За последние годы наблюдается тревожный феномен протестантизации иудаизма, уподобления его одной из бесчисленных сект, столь своеобразно окрашивающих картину американской духовно-религиозной жизни крикливой пестротой эксцентричного провинциализма. Мистико-догматическая сущность и глубокий метаисторизм иудейства подменяется нравоучительным пустословием и ханжеской мертвечиной. Даже и во внешнем облике, и в душевном стиле «реформированного» еврейского духовенства начинают проглядывать небывалые и отвратные черты. Вместо истовой скромности и ясной тишины наших старых «равви» — знака сосредоточенности внутреннего слуха на голосе высого призвания — плебейская говорливость модных проповедников и корыстное внимание к малым и темным делам биржевых и политических торжищ. На ординарных, бритых физиономиях реформатских раввинов — ненужный и дерзкий вызов тысячелетней традиции народов азийского круга культур, тупое нечувствие литургического и эстетического смысла староотеческих канонов, возвеличивающих благообразие брадатого лика.
В стране, вознесшей экономию усилий на высоту национального идеала, естественна была эта встреча на линии наименьшего сопротивления обездушенного и урбанизованного иудаизма биржевых дельцов с запоздалой и нетворческой рецепцией ветхозаветных начал у протестантства в его наименее соборной и вселенской формации. Но метаисторические пути разрешения иудео-христианской трагедии пролегают в героическом направлении наибольшего сопротивления, и потому протестантские уклоны в иудаизме таят в себе, может быть, не меньшие опасности, чем проникновение его социально-утопическими и авторитарными началами европейско-католического происхождения. При всей количественной незначительности и творческой ничтожности этих уклонов, они зато с большой ясностью выказывают типические симптомы утопической одержимости — корыстные соблазны могущества и власти и прельщение кажущейся легкостью осуществлений.

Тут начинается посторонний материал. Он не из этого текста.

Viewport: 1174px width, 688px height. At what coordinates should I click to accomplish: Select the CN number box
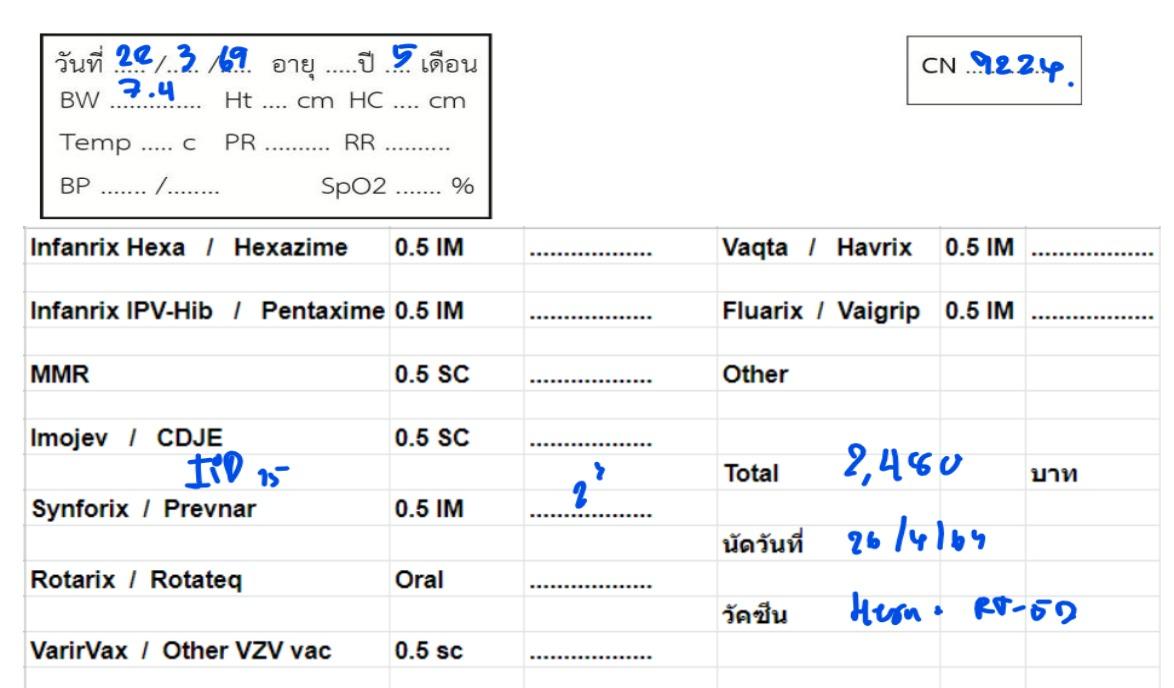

Указанные выше формы утопического засилья в американско-еврейской жизни развиваются в среде материально благополучествующей, держащейся или тянущейся к некоторой высоте культурных притязаний. Но, конечно, наряду со всем этим в безликих стотысячных массах, куда стекается вся муть первобытной классовой зависти, вся горечь разочарования неудачников и неприспособленных в осуществимости принесенных из-за океана мечтаний о легкой и богатой жизни, утопическая одержимость облекается в более Доступные и элементарные формы. Коммунистические и анархические учения пышным цветом распустились в урбанизованном, опролетарившемся еврействе. В сущности, почти все наличные кадры американского коммунизма состоят из выходцев из нью-йоркских гетто. В коммунистической пропаганде находят себе выход мстительные инстинкты ущемленного самолюбия еврейской полуинтеллигентщины; в ее неспокойных водах находят убежище и разрешение все личные драмы разбитых счастий, преждевременно увяданий и непризнанных притязаний. Потертые еврейские юноши из рабочих кварталов и всюду снующие девицы не первой молодости с фанатическим рвением штурмуют твердыни капитализма в многочисленных забастовках и демонстрациях, стоически вынося удары дубинок атлетических полисменов. Пусть, на взгляд классового врага, эти твердыни неприступны, ресурсы правительства неисчислимы, шансы на успех для небольшой кучки восточных евреев и «сознательных» негров и китайцев ничтожны. В минуту слабости закрадывается мысль, что только чудо, утопическое чудо творимой безбожной легенды, может сокрушить главу капиталистического змия. Но чудеса сделались возможными в наше безумное время: не в наши ли дни оно явлено было миру в далекой, таинственной и могущественной стране? Были полуистертые в памяти имена городов и местечек среди безграничных степей — места первых детских игр с забытыми товарищами, куда еще возвращались только старческие воспоминания отцов и матерей. И вдруг эти имена заиграли яркими огнями в газетных реляциях о гигантской гражданской войне, о небывалой победе, одержанной в стране их детских снов такими же, как они сами, рабочими и невиданными, суровыми, добрыми и страшными крестьянами над вековыми угнетателями, хозяевами и капиталистами. И создалась, и с тех пор все крепнет и ширится небывалая легенда о невозможном, разгораются огни небывалого патриотического рецидива в старых не по возрасту еврейских глазах.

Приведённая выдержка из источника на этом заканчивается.